# WORK ITEM:
In the records below, find the line that contains "S’inscrire (1565, 40)" and the line that contains "Company (921, 76)". Set down exactly those lines and every line between them, and nothing more.

+++ ENTRIES SUPPLIED

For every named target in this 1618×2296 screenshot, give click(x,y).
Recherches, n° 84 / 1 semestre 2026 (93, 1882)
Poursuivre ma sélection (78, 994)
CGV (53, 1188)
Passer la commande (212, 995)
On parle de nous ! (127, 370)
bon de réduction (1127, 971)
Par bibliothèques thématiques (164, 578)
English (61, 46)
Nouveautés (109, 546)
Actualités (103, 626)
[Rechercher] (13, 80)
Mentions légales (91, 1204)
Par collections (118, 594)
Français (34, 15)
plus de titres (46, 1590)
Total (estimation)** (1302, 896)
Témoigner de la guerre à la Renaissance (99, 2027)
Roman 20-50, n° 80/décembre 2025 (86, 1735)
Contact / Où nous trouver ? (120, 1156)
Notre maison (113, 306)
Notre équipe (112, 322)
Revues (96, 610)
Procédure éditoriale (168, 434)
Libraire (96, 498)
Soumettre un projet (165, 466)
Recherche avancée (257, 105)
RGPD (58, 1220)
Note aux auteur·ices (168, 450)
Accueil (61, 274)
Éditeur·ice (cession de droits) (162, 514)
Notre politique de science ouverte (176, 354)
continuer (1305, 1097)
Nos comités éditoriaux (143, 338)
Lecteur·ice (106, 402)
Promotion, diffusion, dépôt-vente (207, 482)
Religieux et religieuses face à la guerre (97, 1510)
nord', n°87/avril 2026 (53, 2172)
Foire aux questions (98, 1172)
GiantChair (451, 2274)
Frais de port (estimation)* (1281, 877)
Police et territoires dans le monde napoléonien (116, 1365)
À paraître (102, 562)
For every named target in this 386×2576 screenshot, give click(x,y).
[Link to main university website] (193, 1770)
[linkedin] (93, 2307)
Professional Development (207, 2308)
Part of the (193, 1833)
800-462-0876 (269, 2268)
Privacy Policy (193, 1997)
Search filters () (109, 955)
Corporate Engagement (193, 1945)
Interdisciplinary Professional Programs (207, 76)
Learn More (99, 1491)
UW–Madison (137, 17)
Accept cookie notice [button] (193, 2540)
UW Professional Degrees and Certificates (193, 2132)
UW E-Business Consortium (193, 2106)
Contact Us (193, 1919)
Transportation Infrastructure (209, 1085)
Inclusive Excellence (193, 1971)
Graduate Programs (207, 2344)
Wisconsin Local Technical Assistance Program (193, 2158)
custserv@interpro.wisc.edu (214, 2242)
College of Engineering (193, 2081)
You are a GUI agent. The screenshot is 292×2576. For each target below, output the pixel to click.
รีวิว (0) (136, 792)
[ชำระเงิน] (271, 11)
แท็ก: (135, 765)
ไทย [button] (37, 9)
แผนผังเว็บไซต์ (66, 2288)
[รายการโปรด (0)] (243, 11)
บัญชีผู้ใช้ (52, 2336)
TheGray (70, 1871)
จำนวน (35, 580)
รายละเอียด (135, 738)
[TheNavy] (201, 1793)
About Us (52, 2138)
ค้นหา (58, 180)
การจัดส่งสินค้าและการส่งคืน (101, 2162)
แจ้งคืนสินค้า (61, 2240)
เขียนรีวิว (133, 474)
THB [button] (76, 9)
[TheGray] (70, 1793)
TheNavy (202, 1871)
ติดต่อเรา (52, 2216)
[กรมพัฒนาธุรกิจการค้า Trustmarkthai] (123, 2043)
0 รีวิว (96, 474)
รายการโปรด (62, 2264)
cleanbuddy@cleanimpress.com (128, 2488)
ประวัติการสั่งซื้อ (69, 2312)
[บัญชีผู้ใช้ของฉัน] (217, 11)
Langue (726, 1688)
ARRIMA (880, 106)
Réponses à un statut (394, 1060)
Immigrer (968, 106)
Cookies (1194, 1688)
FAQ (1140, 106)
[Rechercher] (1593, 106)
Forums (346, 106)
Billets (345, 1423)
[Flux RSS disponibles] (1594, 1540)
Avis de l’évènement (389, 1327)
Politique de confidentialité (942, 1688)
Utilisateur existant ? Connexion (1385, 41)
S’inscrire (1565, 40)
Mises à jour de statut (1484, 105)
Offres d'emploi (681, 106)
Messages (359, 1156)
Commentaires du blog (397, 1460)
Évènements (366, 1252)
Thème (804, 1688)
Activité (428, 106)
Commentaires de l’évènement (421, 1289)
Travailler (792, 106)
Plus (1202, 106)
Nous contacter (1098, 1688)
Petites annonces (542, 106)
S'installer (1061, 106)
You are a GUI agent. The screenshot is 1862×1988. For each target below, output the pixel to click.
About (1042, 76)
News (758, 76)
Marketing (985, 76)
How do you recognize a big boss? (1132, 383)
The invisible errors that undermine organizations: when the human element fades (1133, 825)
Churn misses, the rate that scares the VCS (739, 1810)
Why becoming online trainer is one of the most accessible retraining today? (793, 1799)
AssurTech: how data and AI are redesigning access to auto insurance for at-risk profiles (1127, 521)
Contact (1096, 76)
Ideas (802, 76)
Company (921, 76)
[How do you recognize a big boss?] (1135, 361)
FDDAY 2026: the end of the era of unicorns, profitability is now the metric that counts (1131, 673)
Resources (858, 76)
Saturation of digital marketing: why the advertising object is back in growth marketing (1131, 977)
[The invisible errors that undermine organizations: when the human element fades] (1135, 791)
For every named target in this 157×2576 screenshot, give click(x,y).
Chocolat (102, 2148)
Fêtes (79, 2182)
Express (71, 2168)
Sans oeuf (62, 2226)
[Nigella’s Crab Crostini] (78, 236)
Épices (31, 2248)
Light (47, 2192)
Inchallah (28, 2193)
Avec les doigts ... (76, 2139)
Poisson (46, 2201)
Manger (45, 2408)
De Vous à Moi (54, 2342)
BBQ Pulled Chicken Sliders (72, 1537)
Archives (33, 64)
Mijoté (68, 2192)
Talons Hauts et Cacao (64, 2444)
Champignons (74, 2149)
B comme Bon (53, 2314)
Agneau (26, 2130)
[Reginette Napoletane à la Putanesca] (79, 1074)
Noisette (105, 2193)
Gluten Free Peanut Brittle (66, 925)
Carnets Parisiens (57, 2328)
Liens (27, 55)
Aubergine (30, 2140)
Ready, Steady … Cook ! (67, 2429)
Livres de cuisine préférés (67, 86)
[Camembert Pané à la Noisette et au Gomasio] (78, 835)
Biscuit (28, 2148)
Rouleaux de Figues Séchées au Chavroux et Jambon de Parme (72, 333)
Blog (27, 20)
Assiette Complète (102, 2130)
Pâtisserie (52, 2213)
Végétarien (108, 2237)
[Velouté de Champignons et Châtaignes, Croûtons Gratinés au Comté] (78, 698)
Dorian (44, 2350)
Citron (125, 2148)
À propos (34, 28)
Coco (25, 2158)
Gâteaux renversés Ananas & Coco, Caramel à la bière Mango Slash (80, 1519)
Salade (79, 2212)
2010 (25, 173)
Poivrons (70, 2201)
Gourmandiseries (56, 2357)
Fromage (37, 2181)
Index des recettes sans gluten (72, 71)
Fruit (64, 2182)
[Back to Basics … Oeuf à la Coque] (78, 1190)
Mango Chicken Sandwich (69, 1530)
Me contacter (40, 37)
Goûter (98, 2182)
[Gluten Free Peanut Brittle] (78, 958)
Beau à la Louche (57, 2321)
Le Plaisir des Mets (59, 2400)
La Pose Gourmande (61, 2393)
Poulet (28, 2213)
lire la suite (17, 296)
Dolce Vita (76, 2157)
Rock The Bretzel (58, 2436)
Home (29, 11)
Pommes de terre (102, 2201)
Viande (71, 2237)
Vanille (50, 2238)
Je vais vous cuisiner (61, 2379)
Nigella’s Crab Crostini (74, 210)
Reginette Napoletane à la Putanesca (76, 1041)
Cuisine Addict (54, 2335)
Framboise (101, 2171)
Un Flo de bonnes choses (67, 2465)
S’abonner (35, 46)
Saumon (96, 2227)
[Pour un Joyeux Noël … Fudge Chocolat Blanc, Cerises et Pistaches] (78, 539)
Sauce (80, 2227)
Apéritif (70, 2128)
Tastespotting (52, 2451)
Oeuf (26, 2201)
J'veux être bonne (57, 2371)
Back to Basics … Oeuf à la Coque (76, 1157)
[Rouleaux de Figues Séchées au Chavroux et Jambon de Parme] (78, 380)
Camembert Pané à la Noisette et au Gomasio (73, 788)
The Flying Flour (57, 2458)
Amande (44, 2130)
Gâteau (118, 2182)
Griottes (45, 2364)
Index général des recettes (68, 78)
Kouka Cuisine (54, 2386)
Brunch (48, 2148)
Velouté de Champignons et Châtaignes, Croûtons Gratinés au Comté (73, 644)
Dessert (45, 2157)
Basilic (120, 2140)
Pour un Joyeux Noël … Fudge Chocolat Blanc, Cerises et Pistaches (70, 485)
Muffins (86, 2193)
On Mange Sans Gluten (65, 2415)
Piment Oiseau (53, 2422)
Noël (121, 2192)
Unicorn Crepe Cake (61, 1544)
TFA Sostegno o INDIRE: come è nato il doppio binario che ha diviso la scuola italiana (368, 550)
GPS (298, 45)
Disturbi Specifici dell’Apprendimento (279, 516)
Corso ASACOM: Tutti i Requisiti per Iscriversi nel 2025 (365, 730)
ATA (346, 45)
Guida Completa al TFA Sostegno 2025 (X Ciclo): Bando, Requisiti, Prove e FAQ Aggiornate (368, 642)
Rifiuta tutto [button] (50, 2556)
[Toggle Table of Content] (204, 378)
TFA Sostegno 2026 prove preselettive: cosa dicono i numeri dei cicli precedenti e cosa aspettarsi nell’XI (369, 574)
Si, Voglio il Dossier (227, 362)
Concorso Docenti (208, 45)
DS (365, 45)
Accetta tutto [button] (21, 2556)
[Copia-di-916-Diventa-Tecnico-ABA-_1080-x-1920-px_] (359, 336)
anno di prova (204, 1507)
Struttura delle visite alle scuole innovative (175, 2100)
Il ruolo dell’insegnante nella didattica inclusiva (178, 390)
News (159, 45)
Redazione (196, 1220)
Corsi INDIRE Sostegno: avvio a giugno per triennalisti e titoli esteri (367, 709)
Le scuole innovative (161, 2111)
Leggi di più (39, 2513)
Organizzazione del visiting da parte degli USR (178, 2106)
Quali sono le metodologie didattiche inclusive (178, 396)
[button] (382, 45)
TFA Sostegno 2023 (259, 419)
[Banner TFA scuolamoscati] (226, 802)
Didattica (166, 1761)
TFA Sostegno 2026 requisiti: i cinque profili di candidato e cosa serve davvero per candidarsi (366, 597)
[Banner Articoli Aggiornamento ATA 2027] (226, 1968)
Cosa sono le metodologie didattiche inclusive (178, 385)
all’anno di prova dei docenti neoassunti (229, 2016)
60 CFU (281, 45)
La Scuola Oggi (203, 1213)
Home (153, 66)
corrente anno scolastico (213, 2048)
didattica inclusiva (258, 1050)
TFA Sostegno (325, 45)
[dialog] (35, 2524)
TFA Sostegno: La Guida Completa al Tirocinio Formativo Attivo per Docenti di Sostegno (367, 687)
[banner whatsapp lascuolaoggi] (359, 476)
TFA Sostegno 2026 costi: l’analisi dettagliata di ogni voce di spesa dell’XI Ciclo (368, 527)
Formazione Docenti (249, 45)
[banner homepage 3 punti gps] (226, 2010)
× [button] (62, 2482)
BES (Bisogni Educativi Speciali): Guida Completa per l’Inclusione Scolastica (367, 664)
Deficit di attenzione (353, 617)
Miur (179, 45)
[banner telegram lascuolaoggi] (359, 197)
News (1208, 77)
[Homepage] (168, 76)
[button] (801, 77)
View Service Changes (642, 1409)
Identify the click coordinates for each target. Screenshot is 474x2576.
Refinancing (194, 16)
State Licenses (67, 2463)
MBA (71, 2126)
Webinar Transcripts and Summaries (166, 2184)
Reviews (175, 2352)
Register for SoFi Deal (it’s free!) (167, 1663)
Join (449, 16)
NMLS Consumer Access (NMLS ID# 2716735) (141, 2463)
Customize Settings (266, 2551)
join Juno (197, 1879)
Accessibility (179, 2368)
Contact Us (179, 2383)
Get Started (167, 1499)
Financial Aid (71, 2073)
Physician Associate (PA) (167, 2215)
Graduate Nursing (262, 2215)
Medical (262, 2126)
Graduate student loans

++++++

# RESPONSE:
S’inscrire (1565, 40)
Mises à jour de statut (1484, 105)
Offres d'emploi (681, 106)
Messages (359, 1156)
Commentaires du blog (397, 1460)
Évènements (366, 1252)
Thème (804, 1688)
Activité (428, 106)
Commentaires de l’évènement (421, 1289)
Travailler (792, 106)
Plus (1202, 106)
Nous contacter (1098, 1688)
Petites annonces (542, 106)
S'installer (1061, 106)
You are a GUI agent. The screenshot is 1862×1988. For each target below, output the pixel to click.
About (1042, 76)
News (758, 76)
Marketing (985, 76)
How do you recognize a big boss? (1132, 383)
The invisible errors that undermine organizations: when the human element fades (1133, 825)
Churn misses, the rate that scares the VCS (739, 1810)
Why becoming online trainer is one of the most accessible retraining today? (793, 1799)
AssurTech: how data and AI are redesigning access to auto insurance for at-risk profiles (1127, 521)
Contact (1096, 76)
Ideas (802, 76)
Company (921, 76)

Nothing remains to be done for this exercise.